[Data for this exercise — start]

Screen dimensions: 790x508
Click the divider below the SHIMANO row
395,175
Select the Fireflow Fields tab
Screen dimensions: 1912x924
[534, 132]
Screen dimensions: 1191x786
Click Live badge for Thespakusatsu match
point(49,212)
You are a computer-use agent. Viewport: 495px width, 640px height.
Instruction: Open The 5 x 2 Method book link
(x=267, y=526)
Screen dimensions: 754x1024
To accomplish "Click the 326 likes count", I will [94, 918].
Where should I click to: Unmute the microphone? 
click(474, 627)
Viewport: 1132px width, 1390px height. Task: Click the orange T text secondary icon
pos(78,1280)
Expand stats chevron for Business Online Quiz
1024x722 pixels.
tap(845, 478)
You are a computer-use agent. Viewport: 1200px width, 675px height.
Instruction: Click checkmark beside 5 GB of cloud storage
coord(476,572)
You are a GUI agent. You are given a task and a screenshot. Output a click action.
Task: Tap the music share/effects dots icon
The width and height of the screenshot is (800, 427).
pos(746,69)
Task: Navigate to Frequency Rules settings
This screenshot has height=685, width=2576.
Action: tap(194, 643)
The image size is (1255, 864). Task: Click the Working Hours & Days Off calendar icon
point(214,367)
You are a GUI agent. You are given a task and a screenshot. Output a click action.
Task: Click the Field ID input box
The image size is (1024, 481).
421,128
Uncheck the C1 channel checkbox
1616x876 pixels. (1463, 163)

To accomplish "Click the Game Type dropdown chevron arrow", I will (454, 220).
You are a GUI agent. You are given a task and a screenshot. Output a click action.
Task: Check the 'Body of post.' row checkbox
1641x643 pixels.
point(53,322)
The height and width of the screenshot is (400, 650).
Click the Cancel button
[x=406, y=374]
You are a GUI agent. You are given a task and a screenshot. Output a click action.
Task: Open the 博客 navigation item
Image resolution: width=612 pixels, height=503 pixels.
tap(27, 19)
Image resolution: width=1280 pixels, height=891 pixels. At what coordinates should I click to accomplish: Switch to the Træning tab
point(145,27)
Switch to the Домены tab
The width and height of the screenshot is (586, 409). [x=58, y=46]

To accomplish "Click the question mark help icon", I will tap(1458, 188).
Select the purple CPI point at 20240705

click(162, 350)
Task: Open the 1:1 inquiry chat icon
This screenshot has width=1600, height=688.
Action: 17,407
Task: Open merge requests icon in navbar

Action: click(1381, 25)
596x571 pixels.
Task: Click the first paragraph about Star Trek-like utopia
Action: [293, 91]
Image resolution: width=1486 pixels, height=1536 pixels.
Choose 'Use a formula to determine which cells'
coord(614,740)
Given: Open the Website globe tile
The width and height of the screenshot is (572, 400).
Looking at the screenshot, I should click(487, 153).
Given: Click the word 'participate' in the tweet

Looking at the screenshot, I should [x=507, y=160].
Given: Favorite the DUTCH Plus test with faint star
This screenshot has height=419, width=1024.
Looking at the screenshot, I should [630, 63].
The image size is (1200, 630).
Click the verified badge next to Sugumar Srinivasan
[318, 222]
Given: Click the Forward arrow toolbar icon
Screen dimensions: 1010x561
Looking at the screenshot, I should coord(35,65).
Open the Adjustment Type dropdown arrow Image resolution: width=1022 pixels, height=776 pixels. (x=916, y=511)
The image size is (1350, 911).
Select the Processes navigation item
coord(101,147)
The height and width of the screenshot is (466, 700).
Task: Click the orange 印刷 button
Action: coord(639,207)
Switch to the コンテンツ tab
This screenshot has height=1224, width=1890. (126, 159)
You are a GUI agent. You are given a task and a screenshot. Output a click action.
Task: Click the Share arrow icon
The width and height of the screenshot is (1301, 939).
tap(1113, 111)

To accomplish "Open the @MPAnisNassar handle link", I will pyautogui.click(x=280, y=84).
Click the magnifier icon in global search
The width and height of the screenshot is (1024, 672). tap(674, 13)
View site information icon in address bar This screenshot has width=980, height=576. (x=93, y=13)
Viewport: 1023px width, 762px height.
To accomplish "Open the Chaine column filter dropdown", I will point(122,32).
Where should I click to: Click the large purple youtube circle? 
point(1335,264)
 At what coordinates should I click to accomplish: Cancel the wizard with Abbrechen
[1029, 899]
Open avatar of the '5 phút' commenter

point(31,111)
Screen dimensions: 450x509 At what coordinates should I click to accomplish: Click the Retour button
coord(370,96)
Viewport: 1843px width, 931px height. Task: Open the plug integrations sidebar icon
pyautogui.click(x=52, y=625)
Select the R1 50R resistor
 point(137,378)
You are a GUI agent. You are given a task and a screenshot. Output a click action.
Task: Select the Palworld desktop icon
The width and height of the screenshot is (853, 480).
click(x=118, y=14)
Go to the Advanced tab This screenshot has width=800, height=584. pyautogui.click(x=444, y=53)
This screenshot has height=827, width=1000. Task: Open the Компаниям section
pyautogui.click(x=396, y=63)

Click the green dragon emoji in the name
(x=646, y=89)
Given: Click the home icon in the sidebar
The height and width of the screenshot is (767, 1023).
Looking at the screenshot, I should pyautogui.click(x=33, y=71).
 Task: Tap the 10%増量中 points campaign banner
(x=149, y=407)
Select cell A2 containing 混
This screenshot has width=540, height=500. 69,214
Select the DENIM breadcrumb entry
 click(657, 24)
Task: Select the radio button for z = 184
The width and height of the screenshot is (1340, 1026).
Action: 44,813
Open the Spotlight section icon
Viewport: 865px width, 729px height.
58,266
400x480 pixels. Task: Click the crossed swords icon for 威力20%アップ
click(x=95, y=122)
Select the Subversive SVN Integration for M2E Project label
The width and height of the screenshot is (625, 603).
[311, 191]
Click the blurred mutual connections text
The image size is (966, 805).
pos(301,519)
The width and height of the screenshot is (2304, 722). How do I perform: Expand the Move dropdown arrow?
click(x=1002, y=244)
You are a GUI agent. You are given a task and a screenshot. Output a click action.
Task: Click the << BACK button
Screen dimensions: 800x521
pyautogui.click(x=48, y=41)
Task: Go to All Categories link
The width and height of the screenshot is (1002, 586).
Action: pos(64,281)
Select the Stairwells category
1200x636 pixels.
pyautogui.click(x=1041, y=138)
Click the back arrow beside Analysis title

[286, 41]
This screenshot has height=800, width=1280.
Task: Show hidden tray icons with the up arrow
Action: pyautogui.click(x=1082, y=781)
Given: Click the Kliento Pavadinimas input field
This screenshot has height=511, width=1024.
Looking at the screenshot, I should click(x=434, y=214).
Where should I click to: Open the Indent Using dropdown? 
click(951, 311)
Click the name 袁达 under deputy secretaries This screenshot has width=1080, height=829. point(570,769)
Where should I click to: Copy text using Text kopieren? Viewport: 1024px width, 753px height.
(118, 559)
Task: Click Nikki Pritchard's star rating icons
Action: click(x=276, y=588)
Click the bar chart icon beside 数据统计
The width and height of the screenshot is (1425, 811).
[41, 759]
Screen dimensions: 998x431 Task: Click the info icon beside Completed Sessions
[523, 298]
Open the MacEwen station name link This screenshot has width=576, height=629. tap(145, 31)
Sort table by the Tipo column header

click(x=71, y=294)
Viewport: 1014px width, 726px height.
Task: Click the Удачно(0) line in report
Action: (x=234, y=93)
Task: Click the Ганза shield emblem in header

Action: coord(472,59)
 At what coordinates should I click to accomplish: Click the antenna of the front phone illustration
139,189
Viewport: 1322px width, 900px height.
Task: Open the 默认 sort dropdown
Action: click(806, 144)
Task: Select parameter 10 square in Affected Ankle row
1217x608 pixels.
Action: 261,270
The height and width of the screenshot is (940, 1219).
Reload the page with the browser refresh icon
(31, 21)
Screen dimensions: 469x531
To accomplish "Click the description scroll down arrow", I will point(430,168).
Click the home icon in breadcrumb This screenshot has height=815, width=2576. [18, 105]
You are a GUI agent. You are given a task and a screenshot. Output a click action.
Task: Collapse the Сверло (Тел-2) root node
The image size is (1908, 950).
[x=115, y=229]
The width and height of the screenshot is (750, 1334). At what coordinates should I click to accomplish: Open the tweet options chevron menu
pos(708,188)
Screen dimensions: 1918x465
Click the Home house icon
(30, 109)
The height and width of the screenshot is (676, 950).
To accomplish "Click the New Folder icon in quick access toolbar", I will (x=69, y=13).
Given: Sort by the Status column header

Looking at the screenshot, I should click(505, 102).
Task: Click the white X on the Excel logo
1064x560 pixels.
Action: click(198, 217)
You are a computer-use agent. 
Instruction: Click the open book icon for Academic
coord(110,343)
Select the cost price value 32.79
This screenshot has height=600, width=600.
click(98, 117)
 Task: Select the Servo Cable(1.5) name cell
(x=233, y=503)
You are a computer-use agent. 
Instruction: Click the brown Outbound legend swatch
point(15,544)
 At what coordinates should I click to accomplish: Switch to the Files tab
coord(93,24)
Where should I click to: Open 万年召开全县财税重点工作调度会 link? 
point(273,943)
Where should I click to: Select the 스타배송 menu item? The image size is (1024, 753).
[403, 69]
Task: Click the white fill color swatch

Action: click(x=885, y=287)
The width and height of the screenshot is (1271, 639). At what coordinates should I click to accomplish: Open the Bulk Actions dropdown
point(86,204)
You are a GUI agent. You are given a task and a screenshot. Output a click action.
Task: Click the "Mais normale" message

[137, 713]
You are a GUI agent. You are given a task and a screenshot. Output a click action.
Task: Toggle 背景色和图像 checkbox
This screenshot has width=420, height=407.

[Data for this exercise — finish]

== Goal of the exercise ==
Go line by line through the records and copy those that contain the word "input".

== Completed task ==
Task: Click the Field ID input box
Given: Click the Kliento Pavadinimas input field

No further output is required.